[Raw data]
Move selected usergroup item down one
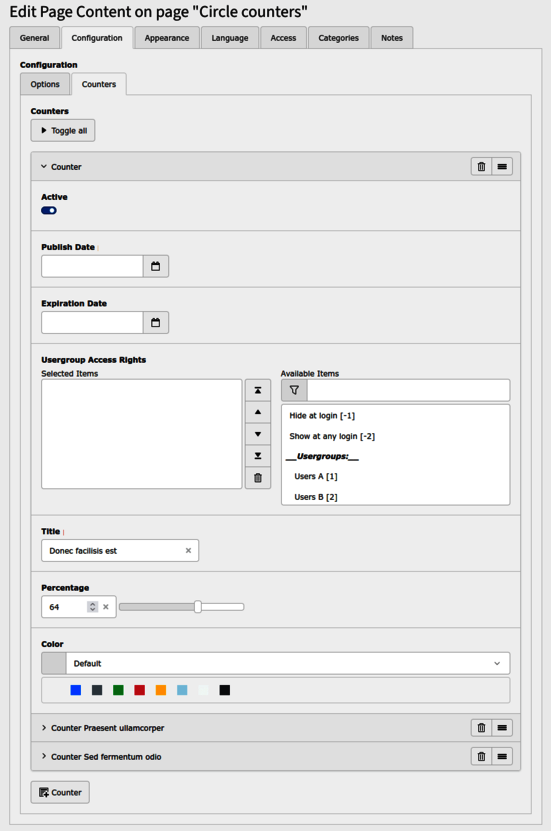[258, 434]
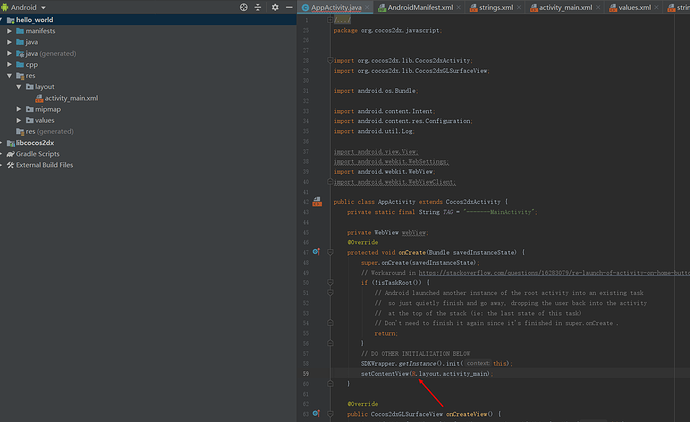690x422 pixels.
Task: Click override gutter icon next to onCreateView
Action: pos(316,413)
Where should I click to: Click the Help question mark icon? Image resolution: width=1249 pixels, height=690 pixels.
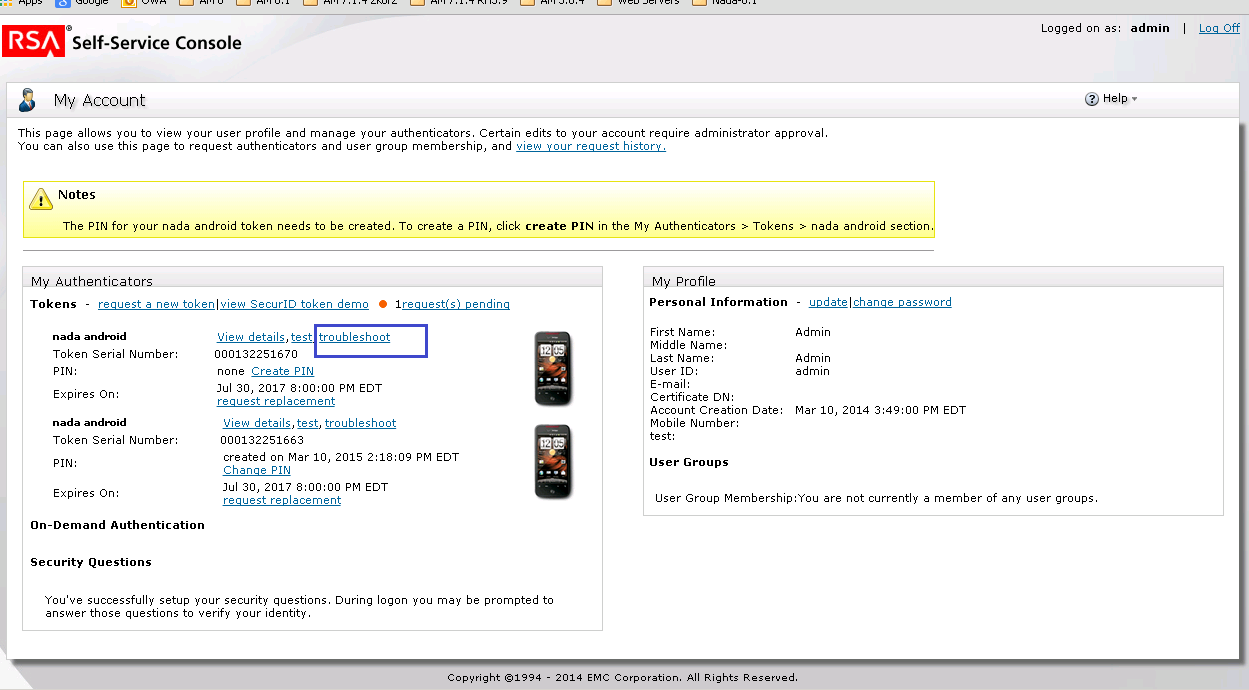coord(1092,99)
[/Raw data]
→ **Problem statement**: What is needed is an exact copy of the entries, without any images.

→ **Result below**:
Move selected usergroup item down one
[258, 434]
690x422 pixels.
Task: Click override gutter icon next to onCreateView
Action: pos(316,413)
Where should I click to: Click the Help question mark icon? Image resolution: width=1249 pixels, height=690 pixels.
coord(1092,99)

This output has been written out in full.